32 years ago he told us not to waste his time if we couldn’t make it to the bar for his birthday, as if it was a simple thing and if we were going to complicate it, we needed to rewind and listen harder for the Yes within our No. I had scattered before you and on the ride home I ask if you knew any more about the year he cut himself besides his starting a recycling business and buying coffee for homeless Vets to listen to what it was like in Vietnam. All you can add is his joining an outdoor theater group and how you got a chance to see him play Beowulf. It’s not surprising to hear he missed his calling and his sister got her MD because of what he did and now oversees an outreach clinic in San Francisco.
A Jesuit priest wrote, we are not human beings in search of a spiritual experience but spiritual beings pursuing a human experience. The church separates his later years spent studying paleontology. I see his studies as evolving. I can’t see the missing link but I can see being spiritual as complicating our human pursuits and the experience being a fight we never win until we see it was never ours to fight.

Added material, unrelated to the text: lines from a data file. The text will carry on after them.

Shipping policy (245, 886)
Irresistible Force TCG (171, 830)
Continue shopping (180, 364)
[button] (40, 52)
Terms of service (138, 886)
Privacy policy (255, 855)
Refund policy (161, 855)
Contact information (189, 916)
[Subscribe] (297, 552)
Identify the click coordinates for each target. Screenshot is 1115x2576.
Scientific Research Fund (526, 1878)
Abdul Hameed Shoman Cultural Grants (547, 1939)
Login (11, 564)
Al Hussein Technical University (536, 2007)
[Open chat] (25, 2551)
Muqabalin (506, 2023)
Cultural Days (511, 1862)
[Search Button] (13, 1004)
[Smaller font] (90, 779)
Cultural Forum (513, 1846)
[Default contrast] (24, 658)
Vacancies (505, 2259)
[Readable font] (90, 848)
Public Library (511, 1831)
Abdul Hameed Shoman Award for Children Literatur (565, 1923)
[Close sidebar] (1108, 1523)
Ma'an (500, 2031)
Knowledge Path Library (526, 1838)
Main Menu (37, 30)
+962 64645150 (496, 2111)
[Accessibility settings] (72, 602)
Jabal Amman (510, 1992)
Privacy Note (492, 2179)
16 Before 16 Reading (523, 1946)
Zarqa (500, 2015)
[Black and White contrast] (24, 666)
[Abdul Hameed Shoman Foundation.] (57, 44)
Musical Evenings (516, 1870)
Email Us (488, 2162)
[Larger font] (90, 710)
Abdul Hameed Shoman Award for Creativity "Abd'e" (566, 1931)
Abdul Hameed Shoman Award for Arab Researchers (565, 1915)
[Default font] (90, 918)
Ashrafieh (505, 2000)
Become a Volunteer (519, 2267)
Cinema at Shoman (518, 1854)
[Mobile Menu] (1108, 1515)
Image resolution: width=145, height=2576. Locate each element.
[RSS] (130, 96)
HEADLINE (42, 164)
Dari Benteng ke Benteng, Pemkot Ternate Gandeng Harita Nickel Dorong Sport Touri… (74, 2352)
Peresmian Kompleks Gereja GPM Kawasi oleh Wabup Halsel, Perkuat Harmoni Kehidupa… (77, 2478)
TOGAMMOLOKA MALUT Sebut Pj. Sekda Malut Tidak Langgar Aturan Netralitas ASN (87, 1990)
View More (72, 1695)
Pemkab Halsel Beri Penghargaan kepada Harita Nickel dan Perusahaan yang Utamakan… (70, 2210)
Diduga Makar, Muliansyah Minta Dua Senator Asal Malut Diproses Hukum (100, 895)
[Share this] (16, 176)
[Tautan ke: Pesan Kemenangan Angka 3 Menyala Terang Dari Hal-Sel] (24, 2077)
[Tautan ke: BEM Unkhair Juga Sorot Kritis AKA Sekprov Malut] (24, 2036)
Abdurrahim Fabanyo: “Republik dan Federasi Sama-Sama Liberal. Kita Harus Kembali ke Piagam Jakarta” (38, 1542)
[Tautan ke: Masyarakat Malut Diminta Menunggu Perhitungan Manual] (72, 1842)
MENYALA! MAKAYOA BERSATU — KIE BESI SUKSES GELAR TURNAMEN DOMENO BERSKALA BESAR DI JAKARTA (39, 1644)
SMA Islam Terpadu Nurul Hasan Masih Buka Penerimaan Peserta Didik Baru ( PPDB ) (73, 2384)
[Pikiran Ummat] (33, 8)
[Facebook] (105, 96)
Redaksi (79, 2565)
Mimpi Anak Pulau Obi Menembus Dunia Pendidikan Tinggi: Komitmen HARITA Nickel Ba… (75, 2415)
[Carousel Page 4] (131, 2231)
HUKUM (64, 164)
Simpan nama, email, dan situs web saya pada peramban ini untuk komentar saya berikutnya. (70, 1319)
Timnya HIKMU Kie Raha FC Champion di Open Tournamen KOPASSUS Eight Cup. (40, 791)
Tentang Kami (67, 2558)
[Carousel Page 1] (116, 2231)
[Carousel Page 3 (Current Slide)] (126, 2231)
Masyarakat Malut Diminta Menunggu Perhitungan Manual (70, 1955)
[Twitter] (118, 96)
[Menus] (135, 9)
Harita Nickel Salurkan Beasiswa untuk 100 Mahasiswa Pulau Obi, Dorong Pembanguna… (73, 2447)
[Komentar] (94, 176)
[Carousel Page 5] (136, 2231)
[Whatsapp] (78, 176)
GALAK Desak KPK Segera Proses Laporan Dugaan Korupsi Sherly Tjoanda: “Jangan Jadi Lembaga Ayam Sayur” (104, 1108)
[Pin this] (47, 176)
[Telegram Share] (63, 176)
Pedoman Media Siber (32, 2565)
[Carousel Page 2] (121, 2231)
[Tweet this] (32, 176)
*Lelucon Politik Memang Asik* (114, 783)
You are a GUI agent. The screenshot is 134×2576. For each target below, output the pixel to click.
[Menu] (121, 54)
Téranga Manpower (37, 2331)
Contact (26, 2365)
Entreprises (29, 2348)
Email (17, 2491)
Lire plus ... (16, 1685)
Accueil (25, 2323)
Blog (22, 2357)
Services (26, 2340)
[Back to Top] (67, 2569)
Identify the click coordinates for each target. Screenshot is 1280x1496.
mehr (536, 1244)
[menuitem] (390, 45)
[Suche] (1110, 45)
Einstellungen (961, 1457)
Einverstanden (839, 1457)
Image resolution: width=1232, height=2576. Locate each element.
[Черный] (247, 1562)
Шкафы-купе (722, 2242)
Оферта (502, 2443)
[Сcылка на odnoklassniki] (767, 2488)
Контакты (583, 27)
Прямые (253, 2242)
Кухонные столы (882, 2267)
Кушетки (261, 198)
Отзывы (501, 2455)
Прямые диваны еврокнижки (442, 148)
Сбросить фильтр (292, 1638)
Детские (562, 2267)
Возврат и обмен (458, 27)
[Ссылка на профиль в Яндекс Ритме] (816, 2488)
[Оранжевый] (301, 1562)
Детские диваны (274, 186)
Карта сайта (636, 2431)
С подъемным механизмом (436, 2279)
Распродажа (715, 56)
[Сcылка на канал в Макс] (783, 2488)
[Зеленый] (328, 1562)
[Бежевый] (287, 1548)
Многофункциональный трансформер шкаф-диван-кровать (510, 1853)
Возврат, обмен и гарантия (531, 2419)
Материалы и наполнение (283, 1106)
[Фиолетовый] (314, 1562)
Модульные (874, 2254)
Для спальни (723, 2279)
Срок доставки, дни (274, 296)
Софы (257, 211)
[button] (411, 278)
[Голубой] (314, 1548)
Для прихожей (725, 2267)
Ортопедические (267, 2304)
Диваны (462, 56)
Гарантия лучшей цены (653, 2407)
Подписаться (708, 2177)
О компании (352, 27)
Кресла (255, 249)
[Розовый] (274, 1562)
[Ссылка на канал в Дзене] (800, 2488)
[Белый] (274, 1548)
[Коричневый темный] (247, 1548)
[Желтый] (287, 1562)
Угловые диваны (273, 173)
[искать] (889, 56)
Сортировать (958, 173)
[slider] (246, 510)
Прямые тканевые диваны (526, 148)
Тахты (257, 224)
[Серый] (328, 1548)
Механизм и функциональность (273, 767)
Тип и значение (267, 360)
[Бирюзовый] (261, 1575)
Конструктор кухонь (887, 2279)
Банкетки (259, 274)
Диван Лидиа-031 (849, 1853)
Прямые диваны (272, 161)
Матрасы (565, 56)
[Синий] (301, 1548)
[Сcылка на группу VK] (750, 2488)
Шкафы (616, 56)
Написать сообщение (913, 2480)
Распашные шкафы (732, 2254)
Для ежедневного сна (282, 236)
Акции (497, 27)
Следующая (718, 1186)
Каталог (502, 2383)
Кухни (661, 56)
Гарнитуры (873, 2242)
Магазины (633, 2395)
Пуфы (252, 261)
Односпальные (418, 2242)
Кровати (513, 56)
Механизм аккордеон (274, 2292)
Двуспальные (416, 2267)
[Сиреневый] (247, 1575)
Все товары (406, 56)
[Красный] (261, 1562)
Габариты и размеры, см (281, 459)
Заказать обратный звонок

Ronny said not to get him wrong and I won’t. He was upstairs. The cheerleaders had already called his name. I wasn’t and it wasn’t the two of us swapping cassettes. I saw whose finger was on the Fast Forward and who was letting a little more of the line play before the solo, there are two paths you can go by but in the long run, there’s still time to change the road you're on, as if with each play he listened harder for the tune of that line but it never came and he was left, to be a rock and not to roll.
I can see some looking up from the invite you shared and asking why they would waste any more time on the life he wasted. He wasn’t wasted on us but tonight we couldn’t be a rock like him. The road we were on was to not come. There was still time and we rolled with changing it. On the ride down you went through a rollcall of names we gave kids. After each we shook our heads in disbelief at what guys do to each other.
You can’t remember if we had a name for Ronny. I press pause on our conversation to listen for it but if we had one, its day is gone, forgotten, or forgiven. Forgiveness often comes up every other Sunday but we never figure out why it’s ourselves we forgive last before a phone dies. Does the self fear it’ll be forgotten once all its shit is forgiven?
It’s written, the wolf will dwell with the lamb, the leopard will lie down with the goat, the calf, lion and yearling will lie together and a child shall lead them. Christmas is coming and that line came to me after we parted ways from the Park-n-Ride. I saw Ronny leading the wolves of former selves and wrote it down when I got home and it led to all these scattered lines, as if they were the tune to come when at last, all is one and one is all.
Joshua Winant writes from a dirt road in the foothills of New Hampshire.
I think one has to be there to appreciate this ??? Remembrance? Ode to a friend? Question why?
Somehow, though, whatever it is, and please forgive me if I'm being obtuse, it manages to convey what it means to lose a brother and a friend.
Beautiful! Made me cry, but many things do these days. Thank you for writing this.
Having too many existential thoughts lately. Father has 87 birthday on the 1st. Writing a new AD for him that will include DNR.
My favorite line: "we are not humans in search of a spiritual experience, but spiritual beings in search of human a experience." Please forgive me if I didn't get the quote exact.